US banks have been on a tear since the US election, buoyed by expectations of increased fiscal stimulus on the one hand and hopes of looser regulation on the other. Over recent months, however, the big US banks have begun to underperform.
Despite three US interest rate rises since December and the Federal Reserve´s (Fed) forecast to raise interest rates one more time this year, US Treasury yields have actually been edging down of late.
Volatility across capital markets has also been more subdued, posing a headache for the trading businesses of big US investment banks.
Ultra-low interest rates and quantitative easing have been a thorn in the side for both US and European banks alike since the financial crisis. The resulting low-yield environment naturally puts a squeeze on what banks can charge borrowers, hampering overall profitability.
Donald Trump´s win in the US presidential election and his pledge to boost growth through tax cuts and spending was seen as a turning point for the sector. There were also hopes that the new administration would soften the regulatory environment for banks.

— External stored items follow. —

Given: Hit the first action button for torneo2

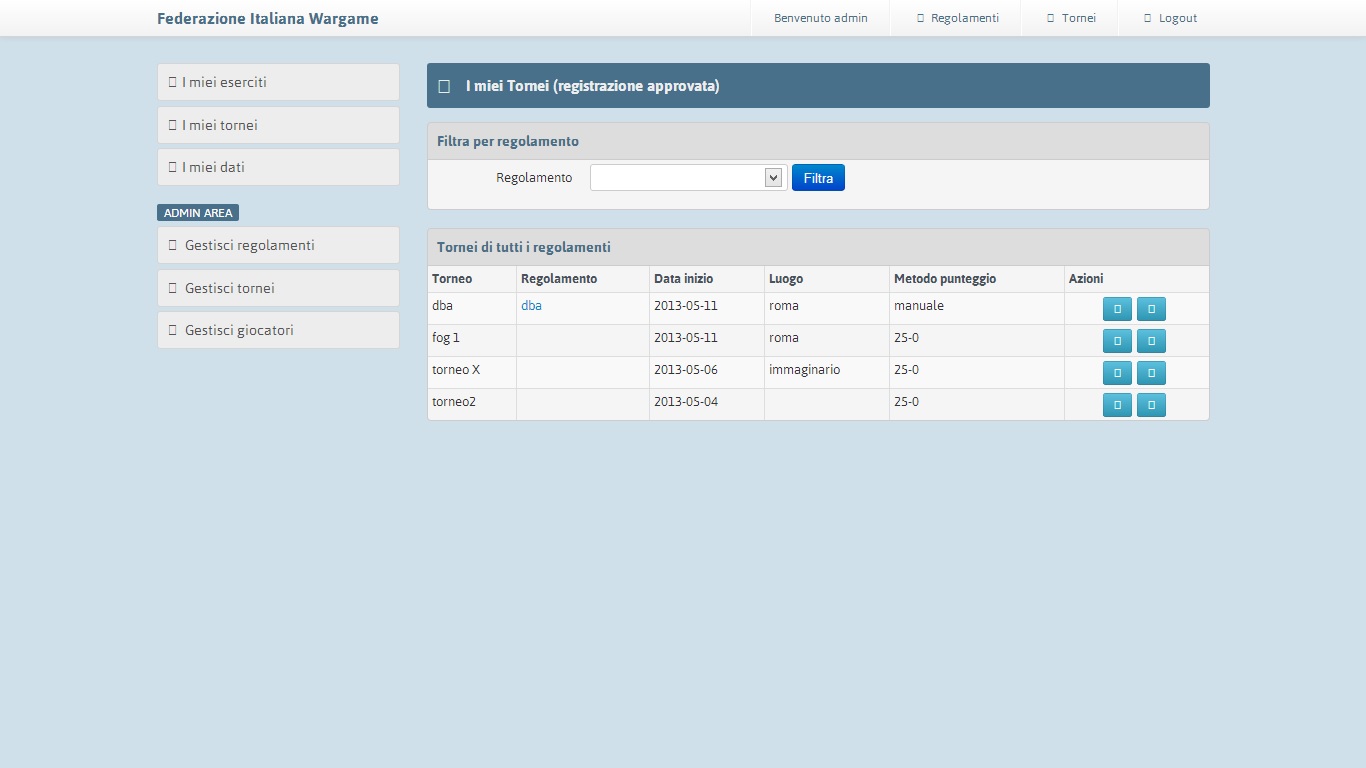Looking at the screenshot, I should click(x=1117, y=405).
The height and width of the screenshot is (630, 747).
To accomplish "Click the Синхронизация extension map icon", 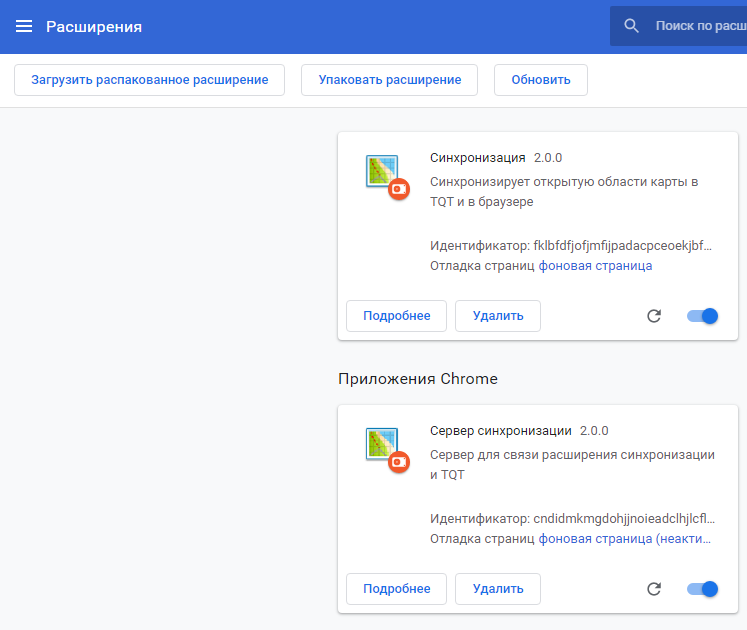I will (x=382, y=171).
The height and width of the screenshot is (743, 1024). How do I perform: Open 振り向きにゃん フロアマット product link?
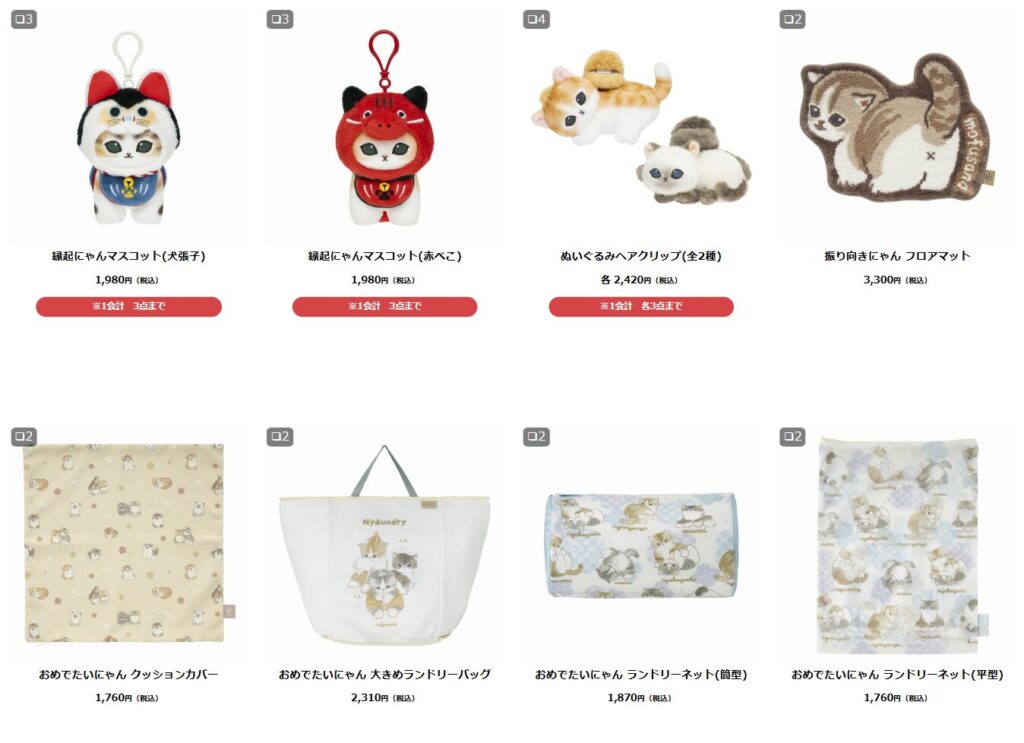(x=897, y=256)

While the Fed had already been contemplating hiking interest rates prior to the US election, Trump´s win raised expectations on future US interest rate rises as the market factored in higher US economic growth due to fiscal stimulus.
Over recent months, however, investors have had to contend with weaker US economic data. First-quarter US economic growth slowed considerably compared with the prior quarter (1.2% versus 2.1%).
Of late, US retail and manufacturing gauges have also weakened while inflation has surprised on the downside.
US 10-year Treasury yields rose from 1.8% prior to the presidential election to reach 2.6% by early March. Weak US economic data has since seen yields in the same US Treasury segment decline to around 2.3%.
It´s been a similar story for US banks, with the sector having rallied 24% since the US election, outperforming the US equity market as measured by the S&P 500, which has returned 16% since November 8.
Since early March, however, it´s been an entirely different story with the US banks down by 3.5% versus a positive 4.6% return for large-cap US equities in general.
Against this backdrop, US banks have been reducing their earnings forecasts.
For the second quarter of 2017, Citigroup, JP Morgan Chase and Bank of America all reported a decline in net interest margins, which measures the difference between what banks can earn from lending and what they must pay for borrowing themselves.
It’s a cautionary tale for investors in European banks as well. Even when the European Central Bank (ECB) begins to catch up with the Fed and eventually starts raising interest rates, there may be a long road ahead before we see a tangible pick up in European banks' profitability.